Given records.

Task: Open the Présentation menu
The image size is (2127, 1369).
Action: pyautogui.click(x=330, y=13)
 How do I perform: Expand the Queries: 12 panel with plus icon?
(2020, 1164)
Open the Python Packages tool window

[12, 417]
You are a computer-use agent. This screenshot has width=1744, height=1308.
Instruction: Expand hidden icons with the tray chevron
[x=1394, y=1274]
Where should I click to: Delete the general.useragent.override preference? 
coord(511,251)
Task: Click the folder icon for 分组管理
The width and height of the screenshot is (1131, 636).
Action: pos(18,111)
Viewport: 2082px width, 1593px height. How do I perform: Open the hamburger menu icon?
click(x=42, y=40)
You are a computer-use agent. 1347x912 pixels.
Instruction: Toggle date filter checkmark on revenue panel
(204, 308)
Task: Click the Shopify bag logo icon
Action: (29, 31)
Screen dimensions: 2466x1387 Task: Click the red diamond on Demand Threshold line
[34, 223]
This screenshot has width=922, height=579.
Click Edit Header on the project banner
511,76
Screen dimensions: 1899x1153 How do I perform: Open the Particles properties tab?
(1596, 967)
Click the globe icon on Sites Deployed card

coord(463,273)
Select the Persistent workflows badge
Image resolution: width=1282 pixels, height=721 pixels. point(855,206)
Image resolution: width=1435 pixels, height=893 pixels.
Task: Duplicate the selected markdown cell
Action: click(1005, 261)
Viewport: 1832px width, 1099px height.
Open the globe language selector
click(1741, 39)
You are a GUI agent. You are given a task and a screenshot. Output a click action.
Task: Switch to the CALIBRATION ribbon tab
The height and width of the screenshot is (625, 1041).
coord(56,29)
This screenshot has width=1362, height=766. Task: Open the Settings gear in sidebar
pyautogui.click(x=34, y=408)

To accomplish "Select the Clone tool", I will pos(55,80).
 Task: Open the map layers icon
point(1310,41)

Prompt. Exactly as written, copy out all the entries above.

Reply.
Task: Open the Présentation menu
The image size is (2127, 1369).
Action: pyautogui.click(x=330, y=13)
 How do I perform: Expand the Queries: 12 panel with plus icon?
(2020, 1164)
Open the Python Packages tool window

[12, 417]
You are a computer-use agent. This screenshot has width=1744, height=1308.
Instruction: Expand hidden icons with the tray chevron
[x=1394, y=1274]
Where should I click to: Delete the general.useragent.override preference? 
coord(511,251)
Task: Click the folder icon for 分组管理
The width and height of the screenshot is (1131, 636).
Action: pos(18,111)
Viewport: 2082px width, 1593px height. How do I perform: Open the hamburger menu icon?
click(x=42, y=40)
You are a computer-use agent. 1347x912 pixels.
Instruction: Toggle date filter checkmark on revenue panel
(204, 308)
Task: Click the Shopify bag logo icon
Action: (29, 31)
Screen dimensions: 2466x1387 Task: Click the red diamond on Demand Threshold line
[34, 223]
This screenshot has width=922, height=579.
Click Edit Header on the project banner
511,76
Screen dimensions: 1899x1153 How do I perform: Open the Particles properties tab?
(1596, 967)
Click the globe icon on Sites Deployed card

coord(463,273)
Select the Persistent workflows badge
Image resolution: width=1282 pixels, height=721 pixels. point(855,206)
Image resolution: width=1435 pixels, height=893 pixels.
Task: Duplicate the selected markdown cell
Action: click(1005, 261)
Viewport: 1832px width, 1099px height.
Open the globe language selector
click(1741, 39)
You are a GUI agent. You are given a task and a screenshot. Output a click action.
Task: Switch to the CALIBRATION ribbon tab
The height and width of the screenshot is (625, 1041).
coord(56,29)
This screenshot has width=1362, height=766. Task: Open the Settings gear in sidebar
pyautogui.click(x=34, y=408)

To accomplish "Select the Clone tool", I will pos(55,80).
 Task: Open the map layers icon
point(1310,41)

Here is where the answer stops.